To foster community values that result in the protection and restoration of native ecosystems and conservation of natural resources through education, science and advocacy in Hawaii and the Pacific.
The Hawaii Audubon Society (HAS) serves as a source for information and advocacy in the community, and provides a network for visiting and local birders. HAS also offers field trips and hands-on service trips in habitat restoration with opportunities to gain first hand experiences with Hawaii’s wildlife and natural environments. Six times per year, HAS publishes the journal, `Elepaio, that contains peer-reviewed scientific articles, updates on environmental issues in Hawaii and the Pacific, and HAS activities listings. For more information, visit the programs and projects section of our website.
Background & History
The Hawaii Audubon Society was established locally in 1939 by a small group of dedicated birders to further the protection and conservation of Hawaii's native wildlife and the ecosystems that support it.
In March, 1939, the first meeting of the Honolulu Audubon Society was held in the city. In May of that year, a constitution and by-laws were adopted and officers were elected.
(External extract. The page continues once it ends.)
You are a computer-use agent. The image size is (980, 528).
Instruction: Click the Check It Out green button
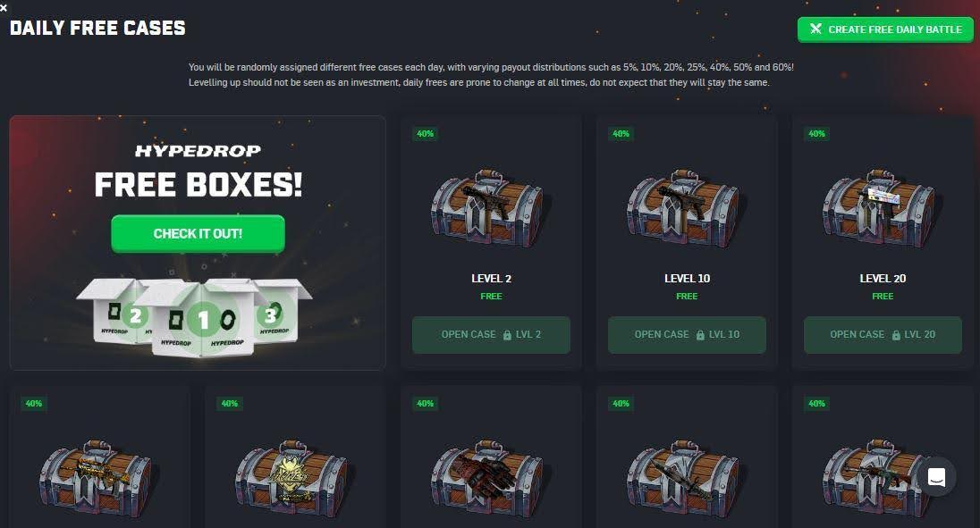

This was the result of a letter in January, 1939 to a local newspaper by Charles M. Dunn “…asking all bird lovers to meet at the Library of Hawaii with a view to forming a branch of the National Association of Audubon Societies”. In November of 1939, the first issue of the ‘Elepaio, the “Official Organ of the Honolulu Audubon Society” was published as Volume 1, Number 1, November, 1939 to May, 1941.
After 7 years, the Board of Directors changed the name of the organization to the Hawaii Audubon Society (HAS) “…to designate more clearly the scope of our interests” (The ‘Elepaio, Vol. 7, No. 1, July, 1946). They hoped that, with the name change, the organization would draw members from all the islands of the State who were interested in wildlife conservation.
HAS became a certified chapter of the National Audubon Society (NAS) in 1978, but continues to function independently from NAS in all financial, policy, and programmatic matters as a 501©(3) nonprofit organization.
Currently, the Hawaii Audubon Society's membership consists of over 2,000 individuals and institutions mainly in Hawaii but also from the U.S. Mainland and several other countries.